A comprehensive review published in the International Journal of Molecular Sciences in 2025 catalogued the breadth of Epitalon research, characterizing the peptide as possessing \"significant geroprotective and neuroendocrine effects\" arising from antioxidant, neuroprotective, and antimutagenic mechanisms (Araj et al., 2025). The peptide's primary research interest centers on its capacity to activate telomerase through upregulation of the human telomerase reverse transcriptase (hTERT) catalytic subunit, its modulation of pineal melatonin biosynthesis, its anti-inflammatory properties in monocyte/macrophage cell lines, and its antioxidant capabilities that in some experimental models exceed those of melatonin itself.
The peptide demonstrates dual pathways for telomere elongation: a telomerase-dependent pathway in normal cells requiring 3-week incubation, and an Alternative Lengthening of Telomeres (ALT) pathway in cancer cells producing significant telomere extension within 4 days. Recent quantitative evidence by Al-dulaimi et al. (2025) showed 12-fold hTERT upregulation in 21NT cancer cells and dose-dependent telomere length extension in normal cells.
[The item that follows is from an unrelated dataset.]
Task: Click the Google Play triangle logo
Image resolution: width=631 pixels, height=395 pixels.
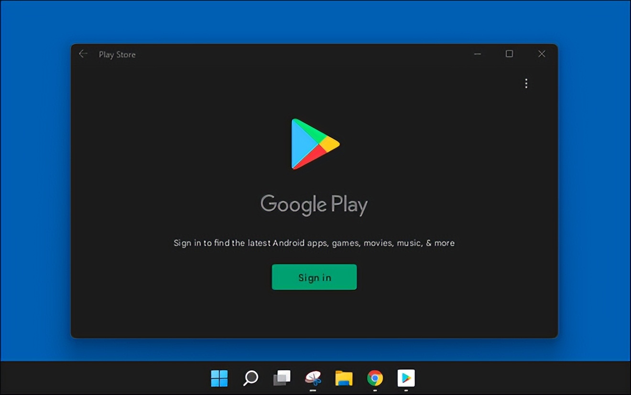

The majority of preclinical and clinical studies have been conducted by Khavinson's group in Russia, though the 2025 study by Al-dulaimi et al. represents the first independent confirmation of Epitalon's telomerase-activating and telomere-elongating properties in human cell lines. No registered human clinical trials appear in the ClinicalTrials.gov database, and the compound remains investigational without regulatory approval.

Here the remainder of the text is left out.